A phase III trial of GVAX immunotherapy for prostate cancer in combination with docetaxel versus docetaxel plus prednisone in symptomatic, castration-resistant prostate cancer (CRPC)

ntroduction: A phase III trial comparing GVAX immunotherapy for prostate cancer in combination with docetaxel to docetaxel plus prednisone was initiated in 2005. The study was designed to enroll 600 patients (pts) with a primary endpoint of superiority in overall survival. It was conducted at over 100 centers in North America and the European Union. Methods: Pts with taxane-naïve CRPC with pain requiring opioid analgesics were eligible. Docetaxel (75 mg/m2 q 3 wks x 10 cycles) was given in both arms. Prednisone (10 mg daily) was given in the control arm (D+P). CG1940/CG8711 (500 million cells prime/300 million cells boost doses q 3 wks x 10 cycles) was administered 2 days following each docetaxel infusion in the experimental arm (D+G) followed by maintenance immunotherapy alone (q 4 wks).
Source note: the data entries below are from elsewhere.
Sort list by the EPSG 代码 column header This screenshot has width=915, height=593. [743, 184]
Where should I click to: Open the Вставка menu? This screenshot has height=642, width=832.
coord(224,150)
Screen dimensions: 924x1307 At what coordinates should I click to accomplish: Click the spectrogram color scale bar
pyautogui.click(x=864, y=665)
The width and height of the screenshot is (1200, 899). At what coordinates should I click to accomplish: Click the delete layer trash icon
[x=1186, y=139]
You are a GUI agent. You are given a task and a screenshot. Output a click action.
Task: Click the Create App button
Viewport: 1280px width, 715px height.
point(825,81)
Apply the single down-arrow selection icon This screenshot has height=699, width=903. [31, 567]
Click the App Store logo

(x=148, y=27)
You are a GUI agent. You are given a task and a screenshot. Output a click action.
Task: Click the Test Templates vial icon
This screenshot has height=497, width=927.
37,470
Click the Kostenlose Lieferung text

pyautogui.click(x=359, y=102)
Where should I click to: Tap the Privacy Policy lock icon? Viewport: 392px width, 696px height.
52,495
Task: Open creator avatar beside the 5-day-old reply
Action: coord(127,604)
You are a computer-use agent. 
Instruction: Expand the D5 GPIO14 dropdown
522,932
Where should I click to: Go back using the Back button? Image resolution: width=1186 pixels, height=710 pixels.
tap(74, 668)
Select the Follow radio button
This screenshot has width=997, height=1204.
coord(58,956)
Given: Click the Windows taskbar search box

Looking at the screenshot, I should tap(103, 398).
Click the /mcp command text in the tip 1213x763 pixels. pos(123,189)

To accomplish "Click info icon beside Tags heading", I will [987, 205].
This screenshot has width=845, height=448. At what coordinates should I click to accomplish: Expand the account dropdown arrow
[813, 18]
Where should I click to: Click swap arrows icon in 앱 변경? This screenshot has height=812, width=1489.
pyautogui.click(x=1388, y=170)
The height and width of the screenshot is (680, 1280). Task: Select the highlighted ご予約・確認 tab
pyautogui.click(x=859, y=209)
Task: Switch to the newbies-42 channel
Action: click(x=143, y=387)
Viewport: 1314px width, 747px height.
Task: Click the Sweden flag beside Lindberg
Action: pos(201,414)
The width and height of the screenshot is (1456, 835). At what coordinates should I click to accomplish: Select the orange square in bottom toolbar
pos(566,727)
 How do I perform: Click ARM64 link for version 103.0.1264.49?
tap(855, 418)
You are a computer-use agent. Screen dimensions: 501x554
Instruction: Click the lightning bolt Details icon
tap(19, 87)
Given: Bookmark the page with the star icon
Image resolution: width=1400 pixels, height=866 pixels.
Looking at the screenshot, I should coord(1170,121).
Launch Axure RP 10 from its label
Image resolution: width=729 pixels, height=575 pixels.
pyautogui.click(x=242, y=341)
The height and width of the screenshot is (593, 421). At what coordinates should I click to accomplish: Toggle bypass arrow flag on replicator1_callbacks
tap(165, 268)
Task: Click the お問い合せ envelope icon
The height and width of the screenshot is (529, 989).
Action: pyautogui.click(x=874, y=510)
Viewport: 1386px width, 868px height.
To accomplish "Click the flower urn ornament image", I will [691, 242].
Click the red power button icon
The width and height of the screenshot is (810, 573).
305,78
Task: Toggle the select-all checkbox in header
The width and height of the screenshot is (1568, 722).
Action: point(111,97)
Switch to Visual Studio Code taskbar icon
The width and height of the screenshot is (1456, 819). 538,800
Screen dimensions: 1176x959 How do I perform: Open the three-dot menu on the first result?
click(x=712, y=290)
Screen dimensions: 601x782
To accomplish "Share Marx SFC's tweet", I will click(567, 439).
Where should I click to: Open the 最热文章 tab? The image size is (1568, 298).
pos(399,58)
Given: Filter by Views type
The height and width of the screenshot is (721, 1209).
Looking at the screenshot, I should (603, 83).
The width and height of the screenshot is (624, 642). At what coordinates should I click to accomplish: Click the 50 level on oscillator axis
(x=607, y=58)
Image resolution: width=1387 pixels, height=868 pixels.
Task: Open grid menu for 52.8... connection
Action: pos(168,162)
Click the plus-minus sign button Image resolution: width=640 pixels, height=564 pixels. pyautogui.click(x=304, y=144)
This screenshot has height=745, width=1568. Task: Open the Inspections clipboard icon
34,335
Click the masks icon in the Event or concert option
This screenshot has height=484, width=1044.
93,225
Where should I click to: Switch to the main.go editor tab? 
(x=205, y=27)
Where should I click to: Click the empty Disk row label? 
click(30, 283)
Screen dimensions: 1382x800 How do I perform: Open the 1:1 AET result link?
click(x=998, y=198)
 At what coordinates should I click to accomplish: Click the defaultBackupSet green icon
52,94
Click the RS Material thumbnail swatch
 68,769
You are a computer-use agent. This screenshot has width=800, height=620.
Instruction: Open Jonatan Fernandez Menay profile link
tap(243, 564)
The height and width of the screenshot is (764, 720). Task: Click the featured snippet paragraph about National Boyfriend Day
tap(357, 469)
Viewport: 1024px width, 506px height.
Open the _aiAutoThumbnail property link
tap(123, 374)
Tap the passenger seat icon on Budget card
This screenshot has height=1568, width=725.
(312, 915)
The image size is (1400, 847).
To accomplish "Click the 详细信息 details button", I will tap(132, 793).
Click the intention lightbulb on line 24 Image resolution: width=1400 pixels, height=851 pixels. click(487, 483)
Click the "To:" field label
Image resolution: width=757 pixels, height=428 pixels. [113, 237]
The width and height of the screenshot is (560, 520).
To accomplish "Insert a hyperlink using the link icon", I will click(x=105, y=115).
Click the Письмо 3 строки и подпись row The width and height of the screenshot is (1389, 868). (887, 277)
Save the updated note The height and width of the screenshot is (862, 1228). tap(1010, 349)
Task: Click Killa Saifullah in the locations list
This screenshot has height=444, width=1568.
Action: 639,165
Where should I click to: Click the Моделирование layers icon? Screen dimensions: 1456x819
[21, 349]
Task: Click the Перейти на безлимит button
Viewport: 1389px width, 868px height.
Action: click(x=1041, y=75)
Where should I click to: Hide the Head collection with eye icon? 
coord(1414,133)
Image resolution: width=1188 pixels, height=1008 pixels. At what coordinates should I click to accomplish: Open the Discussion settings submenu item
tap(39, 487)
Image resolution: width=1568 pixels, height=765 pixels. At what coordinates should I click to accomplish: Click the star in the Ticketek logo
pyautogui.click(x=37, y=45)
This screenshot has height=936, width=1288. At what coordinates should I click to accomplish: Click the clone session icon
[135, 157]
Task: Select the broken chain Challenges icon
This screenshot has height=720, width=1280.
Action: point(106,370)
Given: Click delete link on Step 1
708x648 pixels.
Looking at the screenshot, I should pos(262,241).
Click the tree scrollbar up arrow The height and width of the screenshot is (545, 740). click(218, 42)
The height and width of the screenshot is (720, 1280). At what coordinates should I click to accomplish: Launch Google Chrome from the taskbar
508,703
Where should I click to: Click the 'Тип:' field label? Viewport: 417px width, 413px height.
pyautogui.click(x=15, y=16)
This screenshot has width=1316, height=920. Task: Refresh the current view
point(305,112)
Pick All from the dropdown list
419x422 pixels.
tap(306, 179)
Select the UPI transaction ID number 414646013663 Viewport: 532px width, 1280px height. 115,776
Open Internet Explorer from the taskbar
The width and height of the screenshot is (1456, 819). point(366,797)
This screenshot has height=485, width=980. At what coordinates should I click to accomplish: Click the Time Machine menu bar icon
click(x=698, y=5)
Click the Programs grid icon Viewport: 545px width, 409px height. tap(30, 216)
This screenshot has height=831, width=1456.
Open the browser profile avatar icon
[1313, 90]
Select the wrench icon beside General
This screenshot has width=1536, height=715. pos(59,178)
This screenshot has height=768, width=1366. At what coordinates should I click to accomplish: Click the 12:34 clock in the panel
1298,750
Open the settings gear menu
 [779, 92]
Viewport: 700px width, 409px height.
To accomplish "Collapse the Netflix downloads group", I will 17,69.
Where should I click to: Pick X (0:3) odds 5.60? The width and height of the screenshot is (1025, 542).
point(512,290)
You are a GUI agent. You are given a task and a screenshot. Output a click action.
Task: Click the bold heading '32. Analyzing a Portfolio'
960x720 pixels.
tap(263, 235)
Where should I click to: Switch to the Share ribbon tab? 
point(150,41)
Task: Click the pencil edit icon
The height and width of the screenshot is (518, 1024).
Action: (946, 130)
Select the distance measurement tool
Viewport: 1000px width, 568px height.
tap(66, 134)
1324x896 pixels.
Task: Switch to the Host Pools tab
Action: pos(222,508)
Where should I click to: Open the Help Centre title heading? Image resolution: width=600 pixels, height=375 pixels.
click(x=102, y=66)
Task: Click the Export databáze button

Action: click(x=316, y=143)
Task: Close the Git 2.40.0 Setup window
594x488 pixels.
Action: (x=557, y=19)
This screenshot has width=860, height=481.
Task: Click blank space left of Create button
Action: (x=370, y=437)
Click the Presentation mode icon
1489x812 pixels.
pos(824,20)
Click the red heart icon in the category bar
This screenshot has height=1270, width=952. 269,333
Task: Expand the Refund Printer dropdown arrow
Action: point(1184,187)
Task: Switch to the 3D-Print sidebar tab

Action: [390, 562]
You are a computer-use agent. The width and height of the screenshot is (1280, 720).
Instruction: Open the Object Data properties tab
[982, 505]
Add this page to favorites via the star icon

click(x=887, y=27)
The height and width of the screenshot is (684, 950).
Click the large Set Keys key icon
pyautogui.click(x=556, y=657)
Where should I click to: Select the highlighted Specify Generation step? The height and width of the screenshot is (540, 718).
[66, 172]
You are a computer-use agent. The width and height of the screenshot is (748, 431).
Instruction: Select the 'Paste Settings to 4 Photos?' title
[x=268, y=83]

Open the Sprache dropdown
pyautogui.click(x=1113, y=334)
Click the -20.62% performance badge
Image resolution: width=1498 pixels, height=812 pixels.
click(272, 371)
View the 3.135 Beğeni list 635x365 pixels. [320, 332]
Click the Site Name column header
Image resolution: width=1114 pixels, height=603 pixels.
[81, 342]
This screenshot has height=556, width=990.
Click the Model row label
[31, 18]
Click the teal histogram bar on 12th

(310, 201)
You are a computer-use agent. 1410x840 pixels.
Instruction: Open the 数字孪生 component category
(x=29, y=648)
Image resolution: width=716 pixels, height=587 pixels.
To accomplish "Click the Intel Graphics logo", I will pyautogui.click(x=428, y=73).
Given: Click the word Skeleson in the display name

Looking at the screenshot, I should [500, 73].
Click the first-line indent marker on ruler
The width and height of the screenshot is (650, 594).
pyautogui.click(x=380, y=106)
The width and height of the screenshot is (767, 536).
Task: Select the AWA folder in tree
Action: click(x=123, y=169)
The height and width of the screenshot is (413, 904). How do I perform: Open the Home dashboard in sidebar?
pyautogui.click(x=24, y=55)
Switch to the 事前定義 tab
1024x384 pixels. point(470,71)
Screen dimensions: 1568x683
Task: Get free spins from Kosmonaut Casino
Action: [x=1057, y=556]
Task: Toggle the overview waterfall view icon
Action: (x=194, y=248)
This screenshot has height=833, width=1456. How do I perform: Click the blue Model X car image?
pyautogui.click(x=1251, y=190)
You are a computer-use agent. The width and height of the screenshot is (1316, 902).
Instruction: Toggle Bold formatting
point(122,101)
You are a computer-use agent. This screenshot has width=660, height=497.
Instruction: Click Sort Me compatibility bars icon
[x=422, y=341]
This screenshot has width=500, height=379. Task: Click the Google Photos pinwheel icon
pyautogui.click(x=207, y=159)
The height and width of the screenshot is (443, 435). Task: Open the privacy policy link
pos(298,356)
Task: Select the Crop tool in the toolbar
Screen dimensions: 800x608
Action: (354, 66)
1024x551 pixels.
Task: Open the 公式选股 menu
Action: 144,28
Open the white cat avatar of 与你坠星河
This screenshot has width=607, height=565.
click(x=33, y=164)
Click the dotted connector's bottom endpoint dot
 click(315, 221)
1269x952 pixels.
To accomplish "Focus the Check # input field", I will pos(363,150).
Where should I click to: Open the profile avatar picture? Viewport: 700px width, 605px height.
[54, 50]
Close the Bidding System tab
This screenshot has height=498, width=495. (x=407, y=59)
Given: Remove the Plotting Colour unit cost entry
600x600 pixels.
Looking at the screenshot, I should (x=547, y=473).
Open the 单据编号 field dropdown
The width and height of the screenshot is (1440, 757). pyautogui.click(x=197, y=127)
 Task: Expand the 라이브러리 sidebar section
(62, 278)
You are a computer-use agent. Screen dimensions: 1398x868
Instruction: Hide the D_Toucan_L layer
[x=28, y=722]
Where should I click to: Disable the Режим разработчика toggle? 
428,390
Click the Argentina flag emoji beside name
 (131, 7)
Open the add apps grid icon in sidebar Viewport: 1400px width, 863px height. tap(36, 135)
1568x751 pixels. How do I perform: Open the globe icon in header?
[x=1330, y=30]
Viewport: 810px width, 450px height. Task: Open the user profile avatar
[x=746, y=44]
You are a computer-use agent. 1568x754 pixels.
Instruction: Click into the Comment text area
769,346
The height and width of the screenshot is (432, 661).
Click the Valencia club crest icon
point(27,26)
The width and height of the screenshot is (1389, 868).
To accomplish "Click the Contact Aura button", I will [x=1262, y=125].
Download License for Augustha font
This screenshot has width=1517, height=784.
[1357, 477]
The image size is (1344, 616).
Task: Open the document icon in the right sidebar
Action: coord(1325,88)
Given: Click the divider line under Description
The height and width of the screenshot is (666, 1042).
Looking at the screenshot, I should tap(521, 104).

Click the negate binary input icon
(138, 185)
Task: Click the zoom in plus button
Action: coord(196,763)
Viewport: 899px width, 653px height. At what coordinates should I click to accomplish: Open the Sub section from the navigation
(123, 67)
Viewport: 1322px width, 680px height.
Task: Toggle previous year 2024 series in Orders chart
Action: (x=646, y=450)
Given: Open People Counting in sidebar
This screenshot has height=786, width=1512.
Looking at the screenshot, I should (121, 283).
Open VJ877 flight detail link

Results: The study was prematurely terminated after accrual of 408 pts due to an imbalance in deaths, with 67 deaths in the D+G arm and 47 deaths in the D+P arm. The preliminary analysis revealed no imbalance in pt baseline characteristics. Median predicted survival based on the Halabi prognostic factor nomogram was 13 months in both arms. Fewer cycles of docetaxel were received in the D+G arm (median of 5 vs. 7, p = 0.0100, Wilcoxon Rank-Sum test). Fewer pts in the D+G arm completed all 10 cycles (27 vs. 37 percent, p = 0.0116, chi-square test). No significant toxicities in the D+G arm were observed that could explain the imbalance in deaths. 85% of deaths were reported as due to prostate cancer in both arms. The imbalance was restricted to deaths from prostate cancer and to pts with evidence of PSA progression at time of death. Overall survival was shorter in the D+G arm with median survival of 12.2 months, vs. 14.1 months in the D+P arm (hazard ratio 1.70, 95% CI [1.15, 2.53], p = 0.0076 per stratified log-rank test). Conclusions: Preliminary analysis of this prematurely terminated trial demonstrated a survival advantage for the control arm, D+P over the experimental arm D+G. No unexpected safety issues were identified. Exploratory analyses to identify subgroups of pts with preferential benefit from the investigational therapy are underway.